Of course, we know where the story went from there, because Netflix had a large hand in writing it. In 2007, the company launched its streaming service, which now has many competitors. Once again, I absolutely loved this new way of viewing movies and other streamed content. It was like a whole new level of wish fulfillment that I hardly could have dreamed of less than 20 years earlier. But I did not think at the time that streaming Netflix would actually replace its DVD service, because the selection of content available for streaming was far smaller than the wide selection of available DVD's -- something that remained true until the very end. Even with the number of different streaming services available today, there is a frustrating tendency for content to be constantly removed from the services, sometimes when you least expect it. Being able to rent DVD's from Netflix has often been a good way to remedy this inconvenience.
The popularity of Netflix in both departments helped to bring on the demise of in-store video rental chains like Blockbuster, which had already crushed most of the mom-and-pop neighborhood video stores of yore. After Blockbuster finally shut down its rental business -- both in-store and online -- in 2013, I was so glad that Netflix's DVD service continued to exist. I remember being particularly thankful for it several years later in 2020, when the COVID-19 pandemic caused limits to be placed on the things we could do.
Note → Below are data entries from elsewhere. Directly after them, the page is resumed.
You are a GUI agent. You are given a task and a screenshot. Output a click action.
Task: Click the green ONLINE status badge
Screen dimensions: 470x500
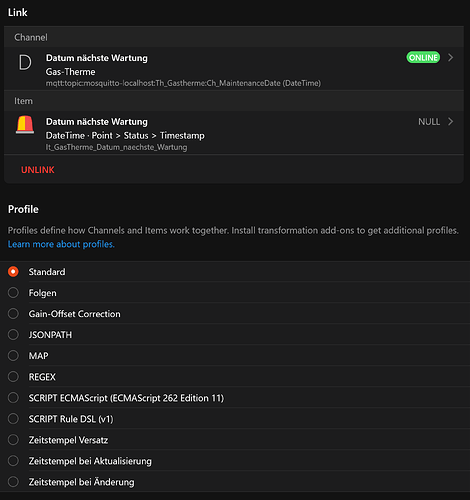pyautogui.click(x=423, y=58)
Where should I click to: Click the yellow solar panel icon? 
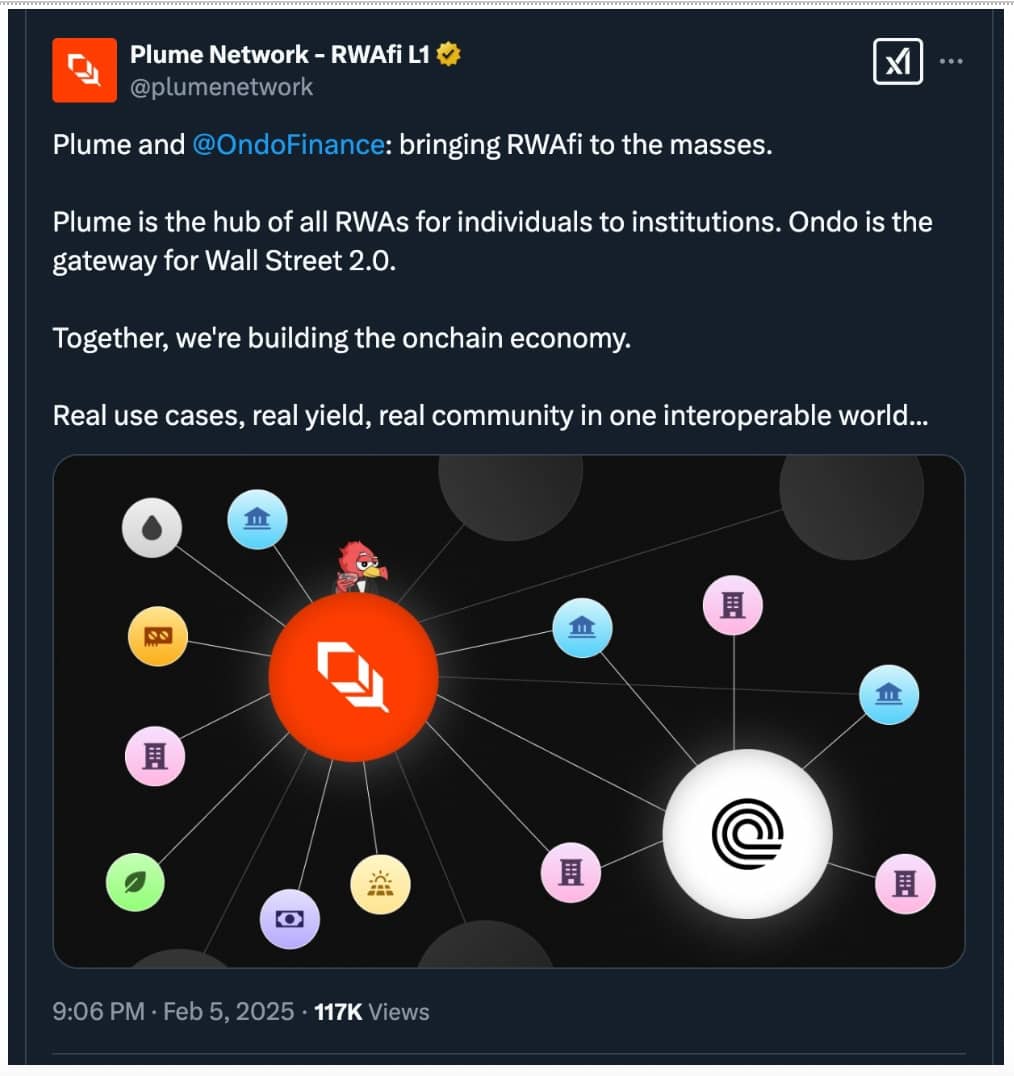[380, 883]
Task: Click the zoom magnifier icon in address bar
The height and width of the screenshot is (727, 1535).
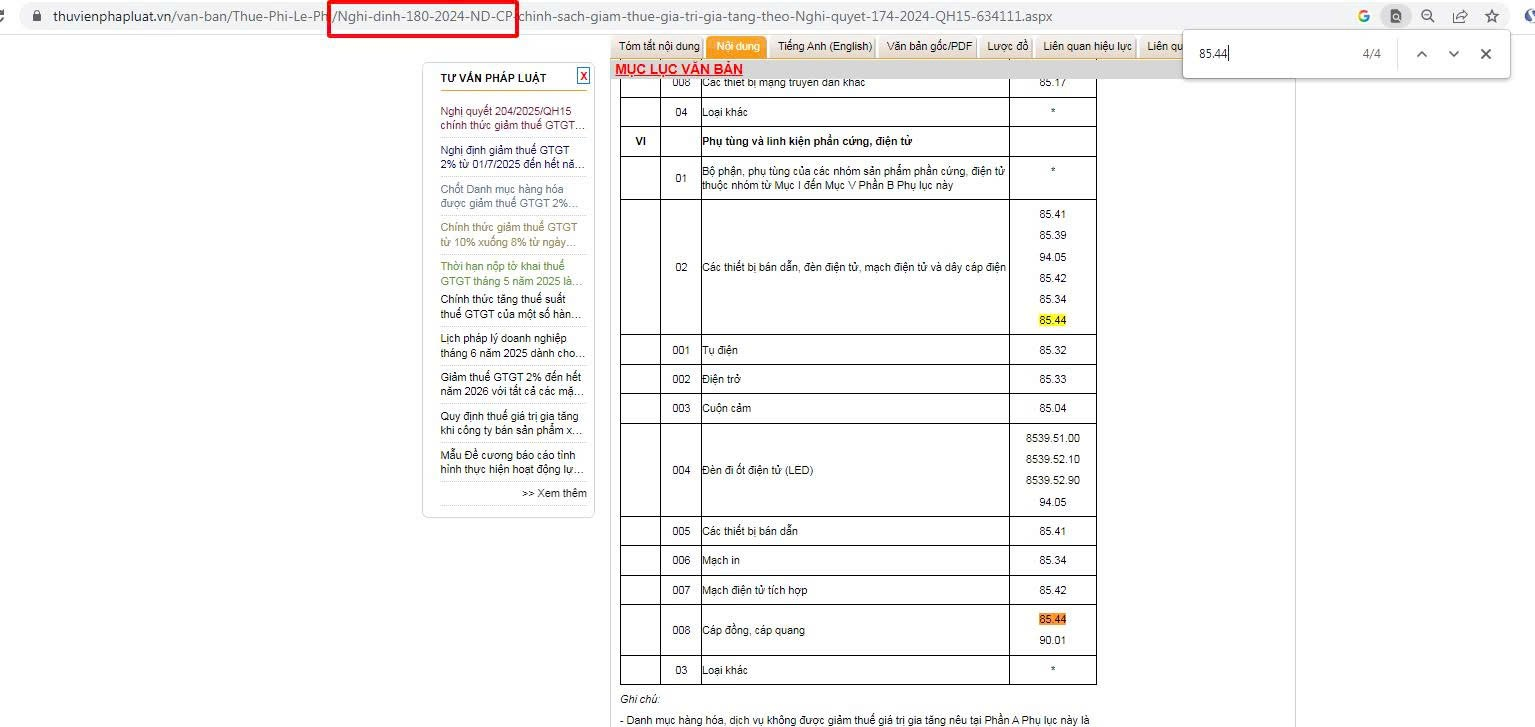Action: [1428, 16]
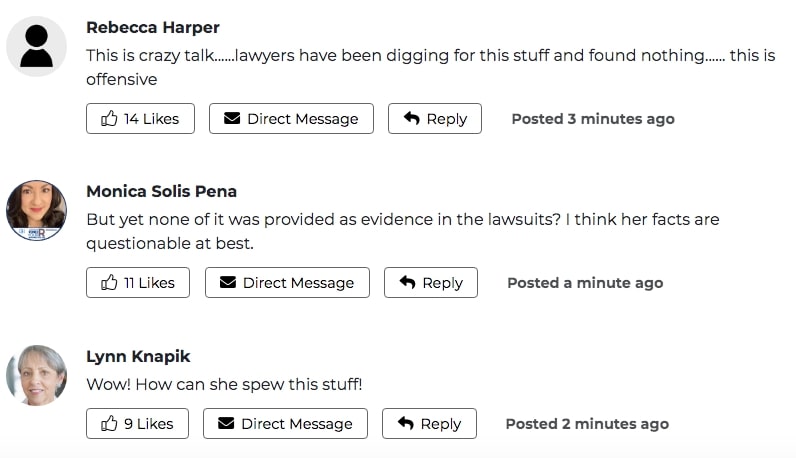Click envelope icon under Lynn Knapik's comment

226,423
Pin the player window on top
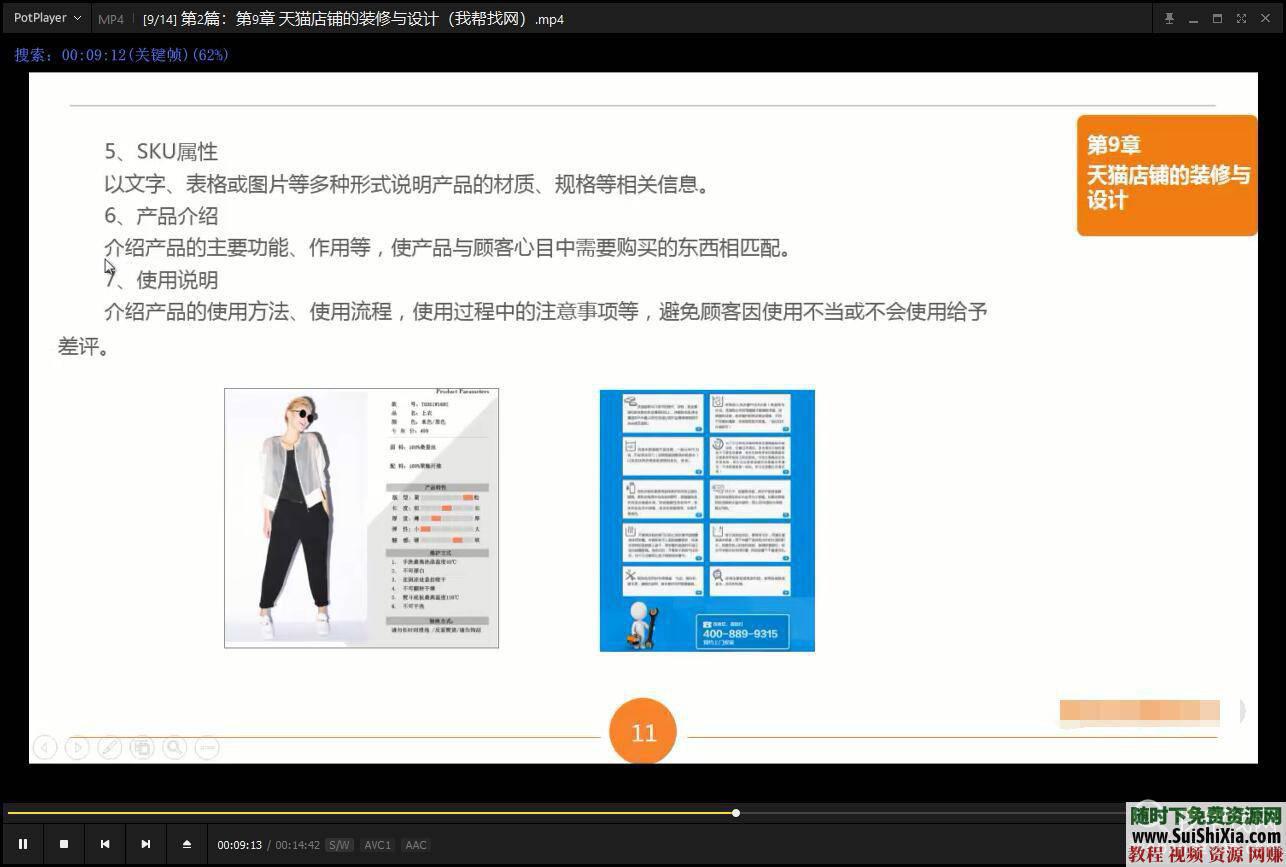This screenshot has width=1286, height=867. (x=1169, y=18)
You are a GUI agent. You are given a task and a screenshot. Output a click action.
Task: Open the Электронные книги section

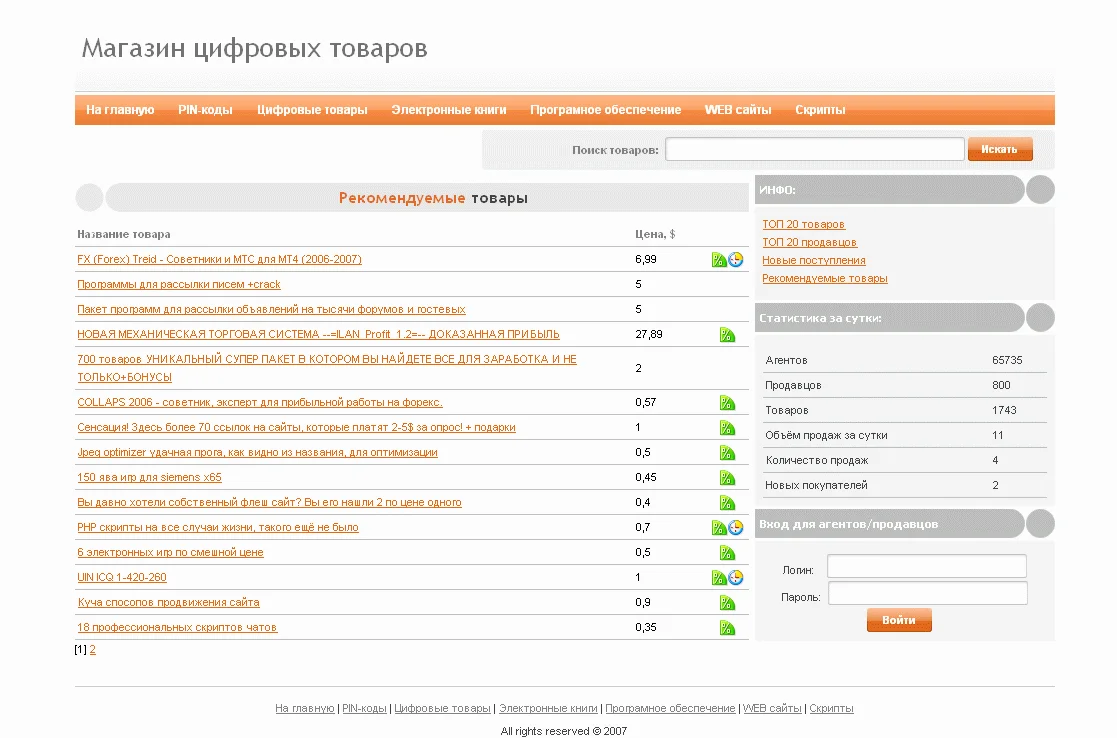click(448, 110)
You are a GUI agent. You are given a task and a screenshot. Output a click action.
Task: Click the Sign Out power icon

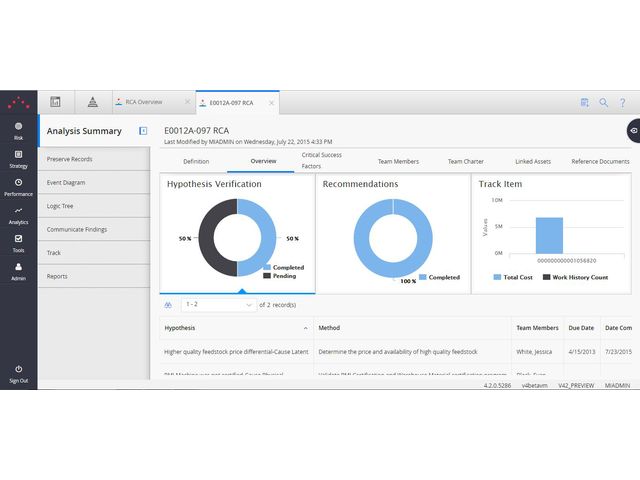click(18, 370)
Apparently there was some interruption to the service then, because my rental history PDF shows an uncommon gap between 3/27/2020 and 5/11/2020. But shortly after that, I was able to rent the very topical 2011 film Contagion. I loved the continuing availability of this service so much that an unrealistic part of me probably thought it would never go away.
But soon after that point, I could see the end coming. In or around 2021, I remember a relative of mine seeing a red Netflix envelope in my house, and saying something like, "Wow! Do they still do that?" Clearly, it was fast becoming a thing of the past.
At its peak, Netflix reportedly had more than 20 million subscribers to its DVD service in 2011. By 2023, the number of subscribers had reportedly fallen to less than one million. I am glad I was one of the people who stayed with it until the end. I hope it will not be difficult in the future to regularly access desired movies and other video content through YouTube and Netflix and other streaming services. However the situation may evolve, I know I am going to miss adding DVD titles to my Netflix queue, and receiving the discs in those red envelopes. I am also going to miss seeing previews for other movies at the beginnings of those discs, which have often helped me discover movies from different time periods which I had previously overlooked.
Netflix says that the final DVD's mailed to subscribers do not need to be returned, although they can optionally be mailed back before October 27th. I plan to keep at least one disc and red envelope as a souvenir. That gives me one more thing to look forward to as I sadly say goodbye to the era of Netflix DVD rentals.